#### TEXT PASSAGE

David J. Murray, M.D., has been named the Carol B. and Jerome T. Loeb Professor.
“We are grateful to Carol Loeb and her late husband, Jerry, for establishing both an endowed professorship and a teaching fellows program,” Chancellor Mark S. Wrighton said. “Their commitment to training and clinical excellence will greatly enhance our education efforts at the School of Medicine.”
“This professorship recognizes David Murray for his extraordinary clinical and medical skills,” said Larry J. Shapiro, M.D., executive vice chancellor for medical affairs and dean of the School of Medicine. “Clinical simulation has become an integral part of medical education, and we are very fortunate to have a national leader in the field directing those efforts at the School of Medicine.”
Murray is a pediatric anesthesiologist and director of the Clinical Simulation Center, a joint effort involving the medical school and its departments of Anesthesiology, Pediatrics and Surgery, as well as BJC HealthCare.
Murray came to the University and St. Louis Children’s Hospital in 1995 from the University of Iowa Hospitals and College of Medicine. He and his colleagues at Washington University have been using simulators to help assess and improve physician competence for more than a decade, and most of his current research involves using simulation technology to improve communication among members of medical teams with the goal of providing better diagnosis and treatment.
According to Alex S. Evers, M.D., the Henry Elliot Mallinckrodt Professor and head of the Department of Anesthesiology, the Loeb Professorship will provide needed support for the department’s efforts to take advantage of clinical simulation technologies to train young physicians.
In the Simulation Center, those students and residents are placed into simulated scenarios that give them experience dealing with complicated or unusual situations that they may face in clinical practice.
Jerome Loeb was former chairman of The May Department Stores Co. He joined the company’s Famous-Barr division in 1964 and held several positions both at the corporate office and at Hecht’s, a department store based in Washington D.C. In 1981, he was named executive vice president and chief financial officer for the company, was elected to the board of directors in 1984, was promoted to president in 1993 and was named chairman in 1998. He retired from the company in 2001 and died in 2004.
Carol Loeb earned a bachelor’s degree in mathematics and French from Mount Holyoke College in 1963. She became a mathematics teacher and tutor and served on the Members’ Board of the Missouri Botanical Garden. She also serves on the board of trustees at the Saint Louis Science Center, where she and her husband established the Loeb Prize, which provides annual cash prizes to excellent mathematics and science teachers in the St. Louis area.
In addition to the professorship, the Loebs set up the Carol B. and Jerome T. Loeb Teaching Fellows Program, which appoints fellows to two-year terms to focus extra time on teaching medical students and residents.
When the fellowship program was initiated in 2004, the Barnes-Jewish Hospital Foundation recognized the Loebs’ generosity with its own gift to provide for two additional teaching fellowships.
Currently, the Loeb Teaching Fellows for the medical school are Mary E. Klingensmith, M.D., associate professor of surgery and director of the residency program in general surgery, and Martin I. Boyer, M.D., associate professor of orthopaedic surgery and director of third- and fourth-year musculoskeletal education.
The Barnes-Jewish Hospital Teaching Fellows are Jane Loitman, M.D., assistant professor of clinical neurology and director of the Palliative Care Service; and Elliot Efrem Abbey, M.D., professor of clinical medicine in medical oncology.

########
#### ENTRIES PROVIDED

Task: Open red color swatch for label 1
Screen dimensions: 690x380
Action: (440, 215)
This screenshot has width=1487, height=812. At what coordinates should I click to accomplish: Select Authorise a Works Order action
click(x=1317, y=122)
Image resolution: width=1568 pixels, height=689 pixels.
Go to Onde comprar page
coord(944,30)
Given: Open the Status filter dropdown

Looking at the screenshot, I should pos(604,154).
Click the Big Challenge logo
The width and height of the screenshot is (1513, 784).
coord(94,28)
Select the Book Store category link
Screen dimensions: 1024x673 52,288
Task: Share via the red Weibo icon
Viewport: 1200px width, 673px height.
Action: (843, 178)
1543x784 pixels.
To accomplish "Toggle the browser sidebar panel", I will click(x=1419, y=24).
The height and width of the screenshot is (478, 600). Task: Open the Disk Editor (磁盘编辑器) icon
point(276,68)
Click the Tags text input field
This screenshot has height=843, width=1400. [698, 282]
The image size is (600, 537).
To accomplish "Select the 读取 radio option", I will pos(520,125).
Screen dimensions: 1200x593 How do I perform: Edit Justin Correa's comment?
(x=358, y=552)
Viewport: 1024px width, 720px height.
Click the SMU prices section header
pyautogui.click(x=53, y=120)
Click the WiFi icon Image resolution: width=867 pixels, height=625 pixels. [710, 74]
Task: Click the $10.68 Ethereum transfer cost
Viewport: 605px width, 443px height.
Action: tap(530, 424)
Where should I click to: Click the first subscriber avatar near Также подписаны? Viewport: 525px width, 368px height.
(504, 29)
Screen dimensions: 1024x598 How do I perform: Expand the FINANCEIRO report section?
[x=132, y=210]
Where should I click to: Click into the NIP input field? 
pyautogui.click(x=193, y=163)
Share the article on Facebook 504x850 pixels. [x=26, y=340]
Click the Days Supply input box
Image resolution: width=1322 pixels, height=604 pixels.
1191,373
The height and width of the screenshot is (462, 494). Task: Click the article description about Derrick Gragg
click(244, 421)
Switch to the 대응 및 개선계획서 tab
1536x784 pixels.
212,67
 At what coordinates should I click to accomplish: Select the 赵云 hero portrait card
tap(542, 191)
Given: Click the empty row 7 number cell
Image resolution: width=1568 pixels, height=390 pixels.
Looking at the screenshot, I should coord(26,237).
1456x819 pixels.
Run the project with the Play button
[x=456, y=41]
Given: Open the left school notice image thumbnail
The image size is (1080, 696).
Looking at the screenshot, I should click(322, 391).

########

- **WORK INSTRUCTION A**:
Answer these questions using the Loeb Professorship announcement:
(i) In what year did David Murray come to the University and St. Louis Children's Hospital?
(ii) In what year did Jerome Loeb retire from The May Department Stores Co.?
(iii) For how long a term does the Carol B. and Jerome T. Loeb Teaching Fellows Program appoint its fellows?
- **WORK INSTRUCTION B**: Please duplicate a portion of the Loeb Professorship announcement word for word, beginning at the words "Currently, the Loeb" and stopping after "in medical oncology.".

- **PROBLEM SOLUTION A**:
(i) 1995
(ii) 2001
(iii) Two years

- **PROBLEM SOLUTION B**:
Currently, the Loeb Teaching Fellows for the medical school are Mary E. Klingensmith, M.D., associate professor of surgery and director of the residency program in general surgery, and Martin I. Boyer, M.D., associate professor of orthopaedic surgery and director of third- and fourth-year musculoskeletal education.
The Barnes-Jewish Hospital Teaching Fellows are Jane Loitman, M.D., assistant professor of clinical neurology and director of the Palliative Care Service; and Elliot Efrem Abbey, M.D., professor of clinical medicine in medical oncology.